Every Mother's Day, Brian and his classmates read poems, danced and sang, all to honor moms. Brian had no one to give his cards or sing to. His mother is 1,400 miles away in Chattanooga.

"It's very difficult," a 38-year-old del Cid said as tears rolled down her cheeks. "When I left, my goal was to go back in two or three years, to do something here and go back to my children. But when three years came by, I thought, 'How am I going to go back with nothing?'"

She felt she hadn't earned enough money to help her family back in Guatemala.

And while del Cid was away, she bore two daughters - Chattanooga-born Ashley and Kemberly - whom her sons haven't met, although they know about the girls.

She also has a 21-year-old son from another father who lives with her parents in a Guatemalan village.

Del Cid's absence and her new family in Chattanooga strained relations with her sons in Guatemala. She's estranged from the father of her boys in Guatemala City. Her children feel abandoned.

Cristian acknowledges that del Cid helps with school tuition and he understands life is difficult in the United States. But sometimes weeks go by before del Cid talks to her sons. The brothers now hardly mention the role their mother has played in their lives.

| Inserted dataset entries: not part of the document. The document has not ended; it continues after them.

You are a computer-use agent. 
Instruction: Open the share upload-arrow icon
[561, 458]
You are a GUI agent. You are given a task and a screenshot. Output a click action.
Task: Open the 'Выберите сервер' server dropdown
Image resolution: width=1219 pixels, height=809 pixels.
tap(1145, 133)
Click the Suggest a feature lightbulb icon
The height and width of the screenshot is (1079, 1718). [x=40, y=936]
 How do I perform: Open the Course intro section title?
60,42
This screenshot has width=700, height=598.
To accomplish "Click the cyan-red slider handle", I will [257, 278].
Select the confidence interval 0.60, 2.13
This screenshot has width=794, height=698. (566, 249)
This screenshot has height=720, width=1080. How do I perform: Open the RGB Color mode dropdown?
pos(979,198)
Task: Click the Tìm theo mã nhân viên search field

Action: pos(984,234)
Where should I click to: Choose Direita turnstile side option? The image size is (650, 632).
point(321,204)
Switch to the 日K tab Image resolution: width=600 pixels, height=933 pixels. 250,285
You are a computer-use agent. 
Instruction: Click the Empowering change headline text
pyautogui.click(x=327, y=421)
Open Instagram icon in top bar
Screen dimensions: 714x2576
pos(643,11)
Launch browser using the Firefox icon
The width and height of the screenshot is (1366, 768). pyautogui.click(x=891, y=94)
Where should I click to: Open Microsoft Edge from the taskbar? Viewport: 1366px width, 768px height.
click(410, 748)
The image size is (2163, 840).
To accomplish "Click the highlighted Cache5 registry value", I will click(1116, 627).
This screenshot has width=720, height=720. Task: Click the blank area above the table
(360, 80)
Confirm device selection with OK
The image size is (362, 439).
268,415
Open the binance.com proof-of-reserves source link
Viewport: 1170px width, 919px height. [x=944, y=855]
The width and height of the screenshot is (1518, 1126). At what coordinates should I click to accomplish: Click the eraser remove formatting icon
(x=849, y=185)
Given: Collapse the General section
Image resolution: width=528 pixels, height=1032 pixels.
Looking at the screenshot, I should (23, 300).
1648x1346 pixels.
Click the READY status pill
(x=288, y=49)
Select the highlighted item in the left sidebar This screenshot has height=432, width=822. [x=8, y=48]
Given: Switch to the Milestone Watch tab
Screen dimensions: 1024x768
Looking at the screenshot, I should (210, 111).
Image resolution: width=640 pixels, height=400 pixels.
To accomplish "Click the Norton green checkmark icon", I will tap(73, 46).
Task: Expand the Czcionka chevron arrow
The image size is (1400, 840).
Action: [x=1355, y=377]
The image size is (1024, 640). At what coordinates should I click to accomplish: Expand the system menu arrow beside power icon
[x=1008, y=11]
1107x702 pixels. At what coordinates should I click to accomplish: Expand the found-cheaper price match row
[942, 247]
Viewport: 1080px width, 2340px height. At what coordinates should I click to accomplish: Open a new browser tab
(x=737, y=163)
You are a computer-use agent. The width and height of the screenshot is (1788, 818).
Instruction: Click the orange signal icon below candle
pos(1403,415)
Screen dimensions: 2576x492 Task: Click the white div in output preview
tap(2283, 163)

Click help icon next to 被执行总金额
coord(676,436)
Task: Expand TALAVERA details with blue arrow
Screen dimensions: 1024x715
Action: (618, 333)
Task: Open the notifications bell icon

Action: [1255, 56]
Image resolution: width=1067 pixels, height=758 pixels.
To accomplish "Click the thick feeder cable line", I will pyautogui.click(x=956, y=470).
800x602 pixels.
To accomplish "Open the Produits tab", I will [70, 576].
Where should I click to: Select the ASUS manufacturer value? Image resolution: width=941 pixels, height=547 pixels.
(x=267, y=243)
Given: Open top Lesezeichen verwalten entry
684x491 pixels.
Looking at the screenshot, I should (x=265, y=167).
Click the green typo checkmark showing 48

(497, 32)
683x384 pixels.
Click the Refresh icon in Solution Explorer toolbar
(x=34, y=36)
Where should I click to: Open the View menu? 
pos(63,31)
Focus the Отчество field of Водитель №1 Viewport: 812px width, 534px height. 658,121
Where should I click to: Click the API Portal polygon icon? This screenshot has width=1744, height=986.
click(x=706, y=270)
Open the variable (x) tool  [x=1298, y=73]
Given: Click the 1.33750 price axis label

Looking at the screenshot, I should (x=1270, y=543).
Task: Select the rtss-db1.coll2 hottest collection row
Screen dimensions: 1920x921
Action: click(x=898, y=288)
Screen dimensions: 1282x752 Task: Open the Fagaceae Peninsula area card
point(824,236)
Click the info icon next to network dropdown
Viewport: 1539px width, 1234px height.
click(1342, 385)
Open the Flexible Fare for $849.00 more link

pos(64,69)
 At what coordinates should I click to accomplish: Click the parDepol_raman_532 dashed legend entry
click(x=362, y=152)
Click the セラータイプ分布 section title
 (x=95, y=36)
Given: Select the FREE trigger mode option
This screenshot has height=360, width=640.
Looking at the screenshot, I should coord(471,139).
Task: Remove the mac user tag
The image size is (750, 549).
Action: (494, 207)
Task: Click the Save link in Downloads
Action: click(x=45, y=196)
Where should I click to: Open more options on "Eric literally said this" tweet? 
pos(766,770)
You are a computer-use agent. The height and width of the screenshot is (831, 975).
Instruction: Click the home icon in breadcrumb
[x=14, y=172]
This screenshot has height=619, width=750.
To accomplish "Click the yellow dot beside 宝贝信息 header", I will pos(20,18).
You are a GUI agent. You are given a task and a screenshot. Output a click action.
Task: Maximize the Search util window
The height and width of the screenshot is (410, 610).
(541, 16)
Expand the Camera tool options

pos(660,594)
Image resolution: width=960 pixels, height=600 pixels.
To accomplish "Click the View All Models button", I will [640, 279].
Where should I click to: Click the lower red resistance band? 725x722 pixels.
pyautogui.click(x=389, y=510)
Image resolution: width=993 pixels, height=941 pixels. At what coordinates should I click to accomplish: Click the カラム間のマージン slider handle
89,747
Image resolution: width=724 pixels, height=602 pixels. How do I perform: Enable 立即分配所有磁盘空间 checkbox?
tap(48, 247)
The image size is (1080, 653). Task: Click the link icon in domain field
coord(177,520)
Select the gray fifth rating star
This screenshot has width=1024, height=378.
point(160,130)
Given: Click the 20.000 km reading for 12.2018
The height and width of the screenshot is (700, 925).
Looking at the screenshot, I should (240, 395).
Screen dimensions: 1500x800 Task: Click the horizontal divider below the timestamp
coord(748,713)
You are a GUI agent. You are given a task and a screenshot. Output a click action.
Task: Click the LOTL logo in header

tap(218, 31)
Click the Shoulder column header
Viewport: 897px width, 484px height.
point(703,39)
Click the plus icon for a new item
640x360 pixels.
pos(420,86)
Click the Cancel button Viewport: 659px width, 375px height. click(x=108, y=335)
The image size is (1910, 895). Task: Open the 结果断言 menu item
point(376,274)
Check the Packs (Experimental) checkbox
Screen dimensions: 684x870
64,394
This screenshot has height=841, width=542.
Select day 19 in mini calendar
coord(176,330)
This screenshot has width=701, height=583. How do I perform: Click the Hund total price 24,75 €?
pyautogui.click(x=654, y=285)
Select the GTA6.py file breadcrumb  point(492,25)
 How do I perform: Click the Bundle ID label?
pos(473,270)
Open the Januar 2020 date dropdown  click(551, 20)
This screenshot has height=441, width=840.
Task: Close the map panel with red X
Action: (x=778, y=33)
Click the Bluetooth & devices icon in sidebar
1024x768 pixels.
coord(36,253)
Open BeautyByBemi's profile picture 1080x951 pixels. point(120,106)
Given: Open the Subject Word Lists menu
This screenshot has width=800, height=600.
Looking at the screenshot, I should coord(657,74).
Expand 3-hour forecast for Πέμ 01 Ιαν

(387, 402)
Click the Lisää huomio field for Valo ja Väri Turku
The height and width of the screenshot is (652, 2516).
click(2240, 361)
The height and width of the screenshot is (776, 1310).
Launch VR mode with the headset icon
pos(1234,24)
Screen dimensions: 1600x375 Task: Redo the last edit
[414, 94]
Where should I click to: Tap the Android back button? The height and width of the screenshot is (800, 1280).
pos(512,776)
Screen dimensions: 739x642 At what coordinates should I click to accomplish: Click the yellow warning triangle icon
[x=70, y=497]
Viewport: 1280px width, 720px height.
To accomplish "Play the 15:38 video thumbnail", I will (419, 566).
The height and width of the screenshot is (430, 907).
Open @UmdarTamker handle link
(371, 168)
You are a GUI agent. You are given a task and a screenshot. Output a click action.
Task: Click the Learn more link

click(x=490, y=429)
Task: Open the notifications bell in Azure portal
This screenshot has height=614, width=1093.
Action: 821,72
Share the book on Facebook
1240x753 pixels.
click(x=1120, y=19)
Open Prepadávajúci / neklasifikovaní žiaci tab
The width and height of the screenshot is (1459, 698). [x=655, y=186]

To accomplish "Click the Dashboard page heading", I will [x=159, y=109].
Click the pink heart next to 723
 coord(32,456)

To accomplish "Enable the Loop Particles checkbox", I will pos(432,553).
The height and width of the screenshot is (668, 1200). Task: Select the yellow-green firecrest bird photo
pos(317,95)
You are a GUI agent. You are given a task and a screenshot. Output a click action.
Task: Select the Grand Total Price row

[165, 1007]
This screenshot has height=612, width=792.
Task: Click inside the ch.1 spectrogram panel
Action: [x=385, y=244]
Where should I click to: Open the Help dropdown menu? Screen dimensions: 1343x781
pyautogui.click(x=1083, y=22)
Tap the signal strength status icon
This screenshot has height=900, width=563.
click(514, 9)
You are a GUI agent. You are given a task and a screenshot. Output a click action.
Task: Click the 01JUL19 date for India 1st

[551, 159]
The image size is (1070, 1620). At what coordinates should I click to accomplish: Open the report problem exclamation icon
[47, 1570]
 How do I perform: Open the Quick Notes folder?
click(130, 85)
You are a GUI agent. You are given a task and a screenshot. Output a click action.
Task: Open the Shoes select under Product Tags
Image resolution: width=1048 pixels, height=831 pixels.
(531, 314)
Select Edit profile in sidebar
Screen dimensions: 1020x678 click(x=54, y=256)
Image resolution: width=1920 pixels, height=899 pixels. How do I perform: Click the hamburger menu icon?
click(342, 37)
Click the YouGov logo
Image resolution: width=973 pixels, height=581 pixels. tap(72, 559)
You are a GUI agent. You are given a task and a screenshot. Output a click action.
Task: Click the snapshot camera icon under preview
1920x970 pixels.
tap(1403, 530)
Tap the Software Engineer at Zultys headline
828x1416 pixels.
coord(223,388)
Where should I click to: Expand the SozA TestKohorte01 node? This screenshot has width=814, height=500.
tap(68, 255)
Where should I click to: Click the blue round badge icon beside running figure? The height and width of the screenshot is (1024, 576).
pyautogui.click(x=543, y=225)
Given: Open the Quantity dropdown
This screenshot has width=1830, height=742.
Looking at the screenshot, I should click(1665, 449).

"One feels resentment because you say, 'My mom's over there; we don't have her human warmth,' but that's how life is," Cristian said. "What can you do?"

When del Cid left, she promised her sons a Nintendo, brand-name shoes, clothes, phones, computers, but she has not always delivered. She said she sent them a couple of boxes with clothes and has sent money for them to buy what they need.

"From my point of view, she told us that she wanted to go and make money, send us things and come back, but that's not what happened. In my mind, I never said, 'She won't come back,' but I never thought she would, either," Cristian said.

"I know that in the United States you earn dollars, but at the same time it's hard because they don't just give anybody a job, especially [if they don't speak English]," he added.

Del Cid also has learned that the "American Dream" is not what it seems.

"When you are in Guatemala and see the amount of money people send back, you think you are going to be able to do the same, but what you don't realize is that sometimes people go hungry in order to send that money," del Cid said from the Alton Park apartment she shares with her daughters.

Both del Cid and Morales were among 100 workers caught in the raid at the Pilgrim's Pride in Chattanooga, but del Cid continues to fight her case.

Her daughter, Kemberly, 3, was born with Poland syndrome, which causes webbed fingers and weakened arm muscles, and she needs long-term medical care. Through a lawyer, del Cid was able to secure a work permit and is now working at Pilgrim's Pride again.

She hopes she can one day return home, and that her children will forgive her.

"I will return one day and it will all be erased because I have a lot of faith in God and I know he is going to help me remove the bad image they have of me," she said.